Sunday, August 13, 2006

Theatre 8.0

Confessions of "Rent-head"

In February of 1996, while serving as a White House fellow I took a short trip to New York with a friend of mine. My only goal for that weekend was to see at least one Broadway show. Well, we got lucky when my friends cousin, supplied us with tickets to see a, then off-Broadway, play at the New York Theatre Workshop. The play was called RENT and all I knew about it was that it was supposed to be a modern day version of La bohème, and I found that out reading the playbill. La bohème is one of my favorite operas, I always preferred it to Puccini's other great work, "Madame Butterfly" because it was about artists (and I could relate to that). Sitting in that small theatre before the show began I remember thinking, "How can La bohème " be updated? That question was quickly answered and I was blown away by the show! The subject matter spoke to my generation in a way nothing else has. The music was outstanding and it was a completely different knd of musical, edgy and raw.
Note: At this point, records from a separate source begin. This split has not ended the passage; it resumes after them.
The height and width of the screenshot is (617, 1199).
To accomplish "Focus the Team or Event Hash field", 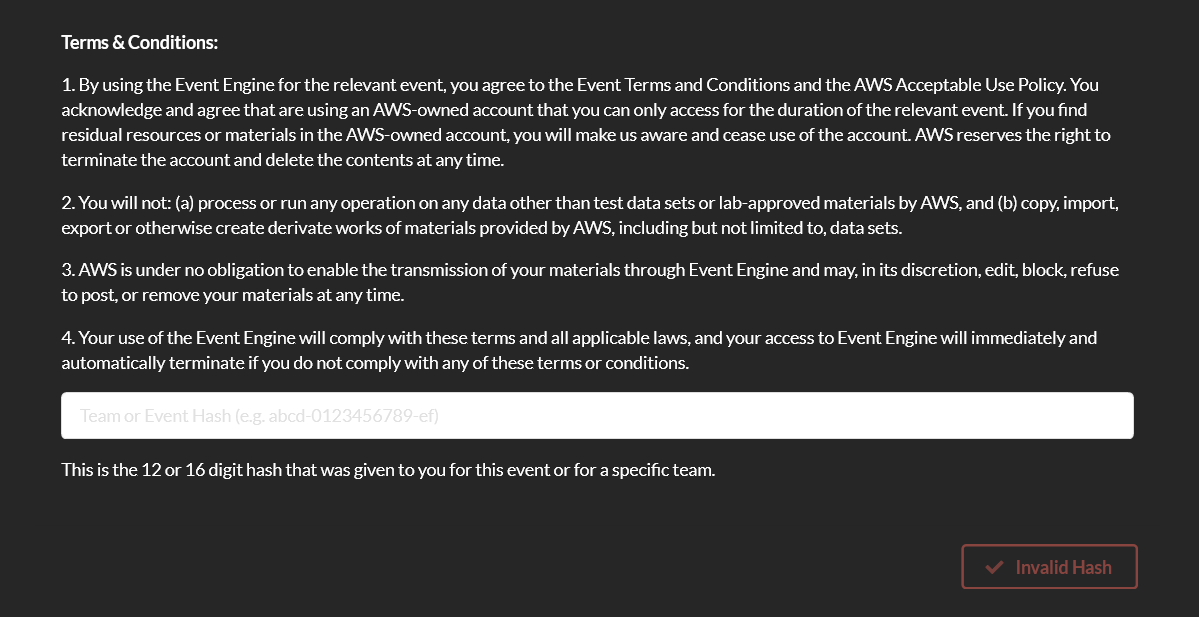I will tap(597, 416).
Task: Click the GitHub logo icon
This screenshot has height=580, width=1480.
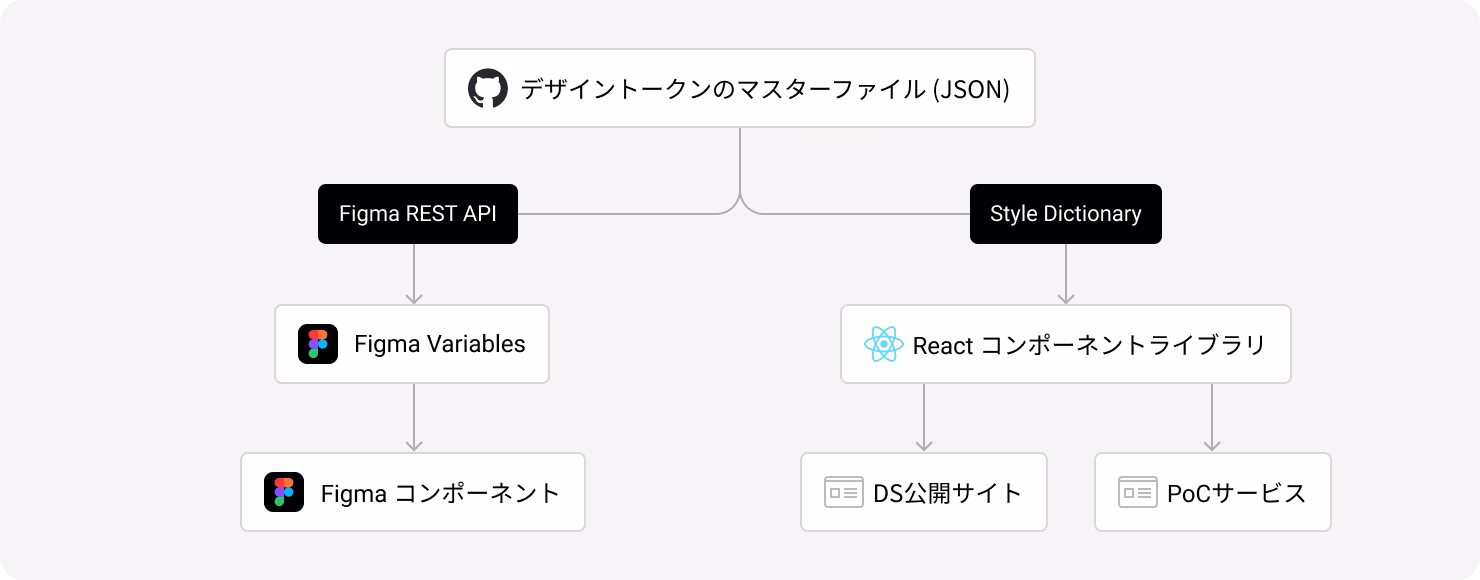Action: click(x=488, y=88)
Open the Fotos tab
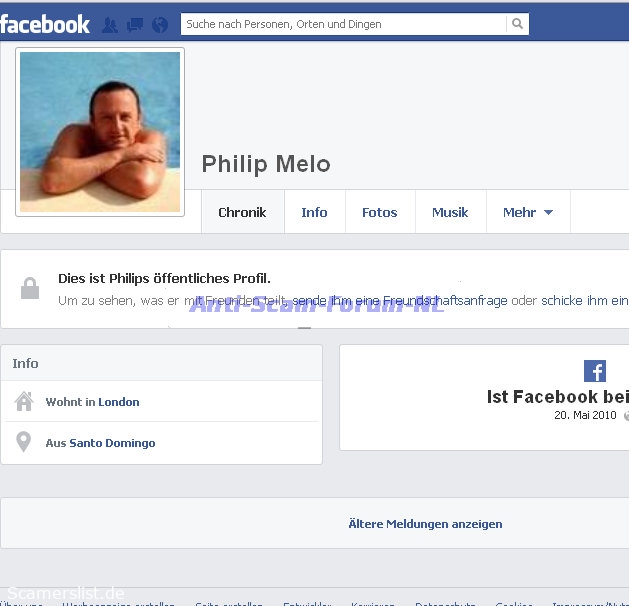This screenshot has height=606, width=629. point(380,212)
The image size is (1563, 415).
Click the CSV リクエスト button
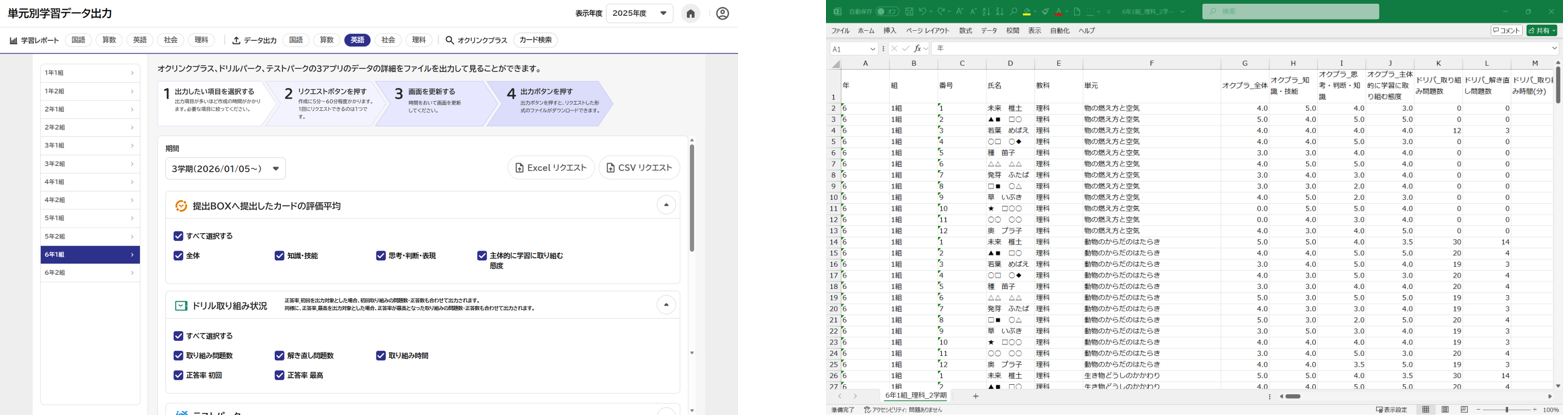pos(639,168)
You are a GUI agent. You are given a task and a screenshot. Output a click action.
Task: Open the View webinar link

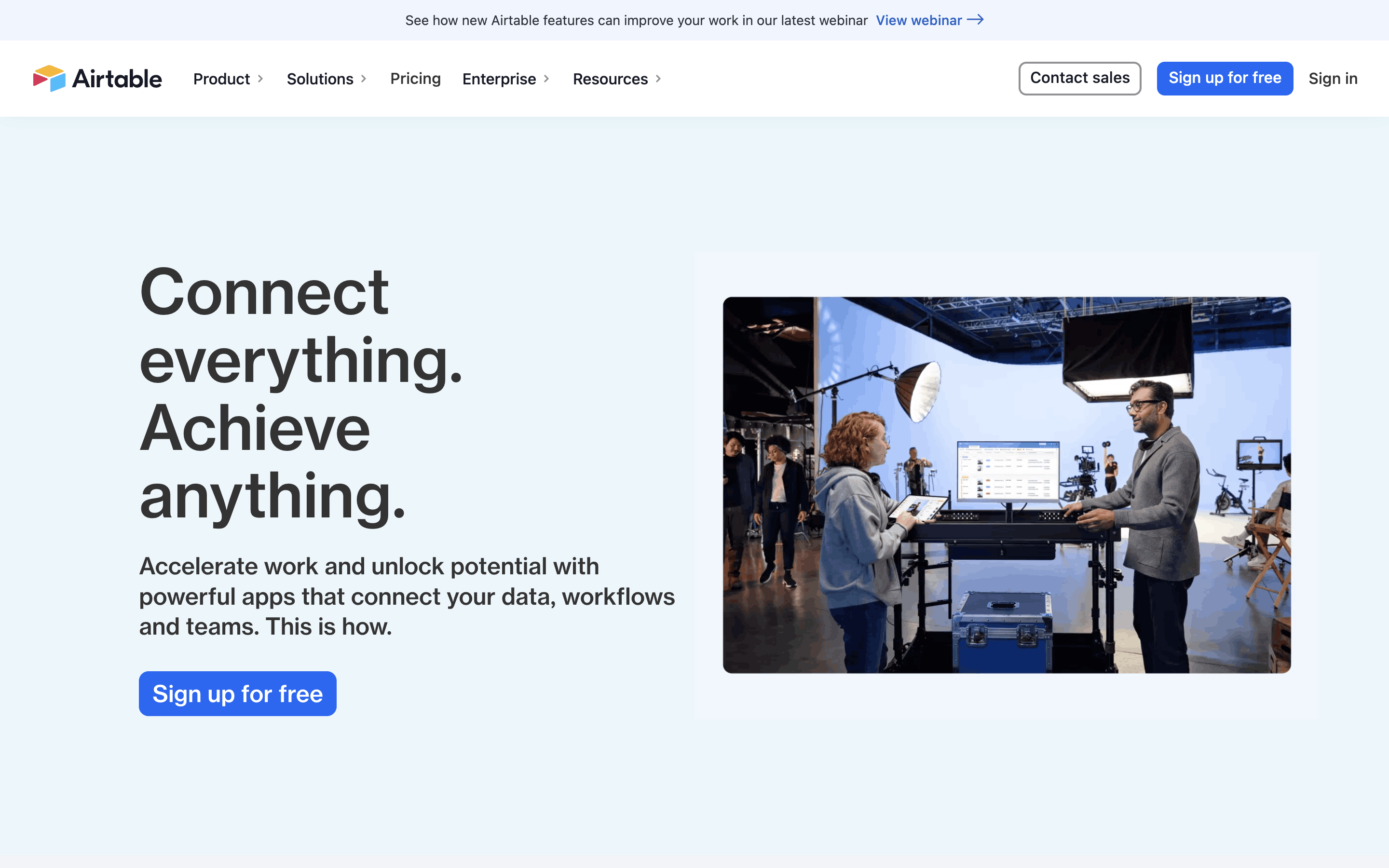click(x=918, y=21)
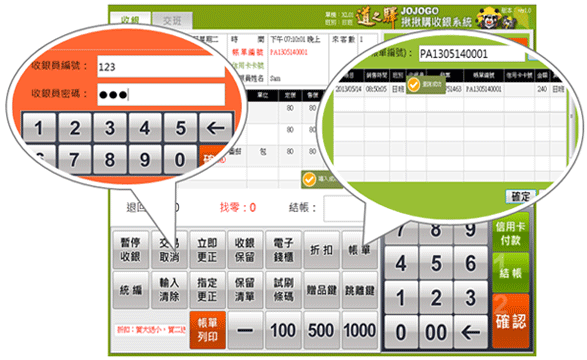Screen dimensions: 587x360
Task: Click the orange 確認 confirm button
Action: click(511, 321)
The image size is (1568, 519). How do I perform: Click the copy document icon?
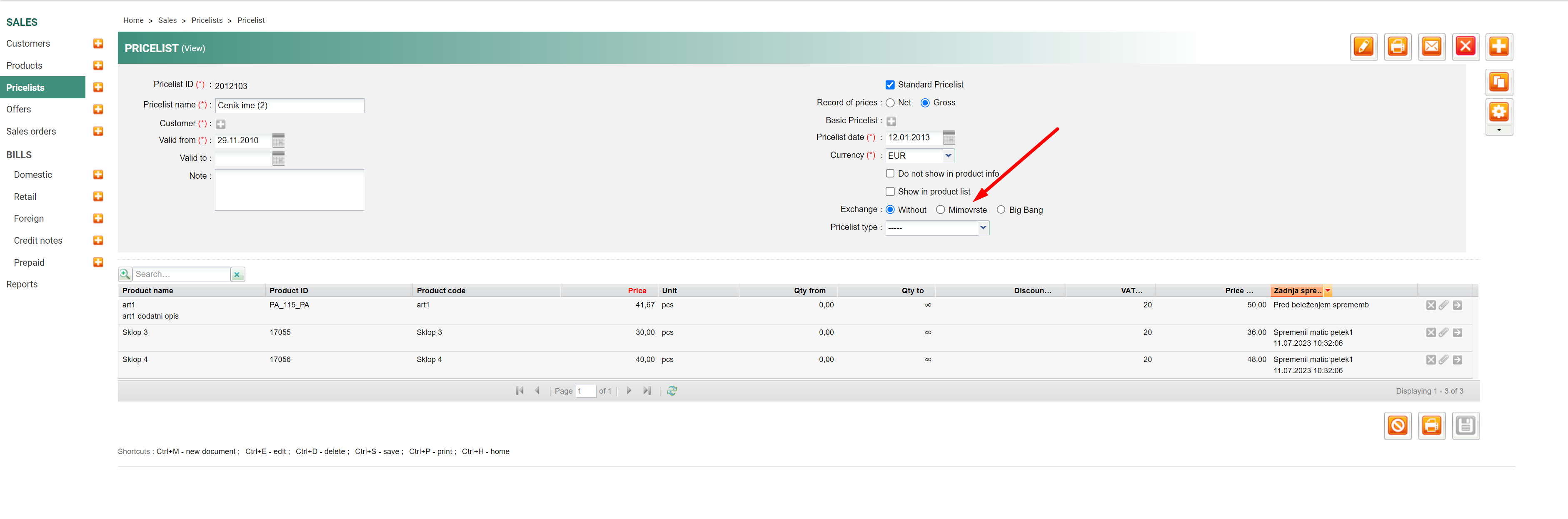[1498, 82]
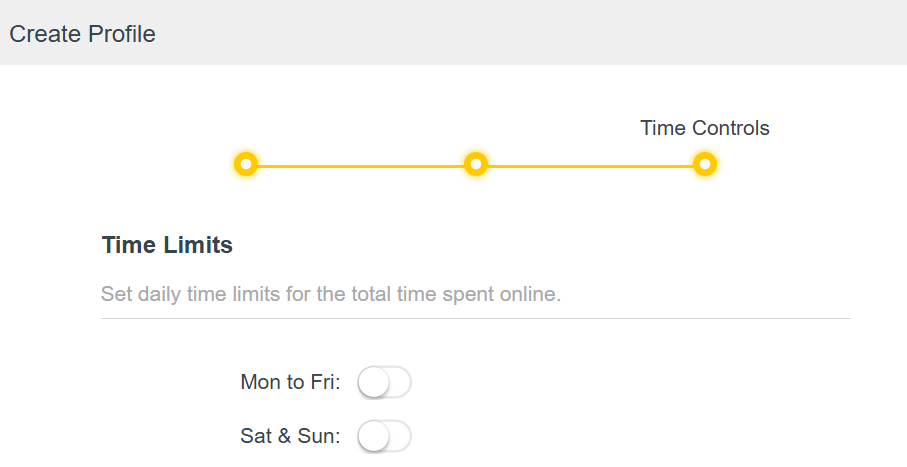Screen dimensions: 907x467
Task: Select the Time Controls step dot
Action: point(705,164)
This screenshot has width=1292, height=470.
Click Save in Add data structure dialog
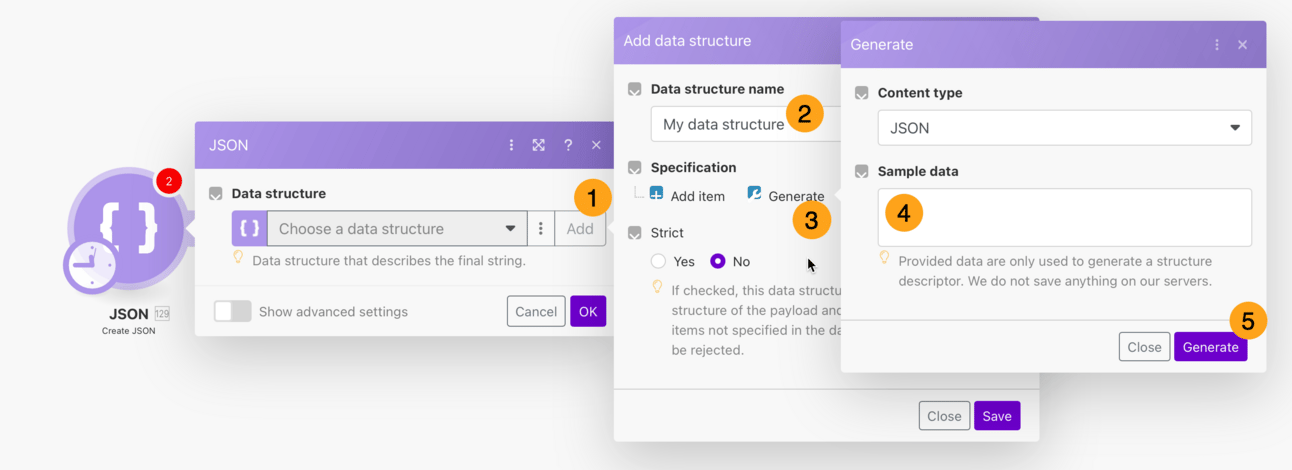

Afterwards, I heard the story of Jonathan Larson, Rent's writer wunexpectedlyectantly the night of the show's firrehearsal rehersal. That night sparked a whirlwind of creative expression in my life that ultimately lead to me pursuing writing and learning not to take things so seriously. Until then, I was a staunch political scientist with a side passion for word-play. I can even remember the moment that changed my life, it was the first time I heard "No day but today". I had wasted a lot of my young life being "good" since I knew only a squeaky clean person could be a politician. I learned from Nixon's "recordings" and Clinton's "non-inhaling", how fickle public opinion could be(Thankfully that was well before Monica-gate). Before that play, I believed youth was immortality but I walked out of that theatre a different person...a RENT-HEAD. I was no longer willing to ignore my adventourous streak, or waste time in mundane social mazes.....I was reborn (and I may still get be president one day).

I saw that phenomenal original cast three times and crossed paths with the cast a fourth time when they performed at the Democratic National Convention that August in Chicago. That time I got to meet the rent kids and get autographs (unfortunately, I lost them before I got back to D.C.). In my view, Rent is single-handedly responsible for the revival of American theatre and for that we all owe a debt to Mr. Larson. I'm so happy the play was able to come full circle and become a theatrical release as well. I polled my friends (after all I am a political scientist) and not one of them can name anything they've loved for as long as I've loved Rent. I've never been much of a gushing fan, my way has always been quiet reflection but after ten years I felt it was finally time I came out of the Rent closet. Whew, now that wasn't so bad.....

Thank you Johnathan Larson for the masterpiece that is RENT!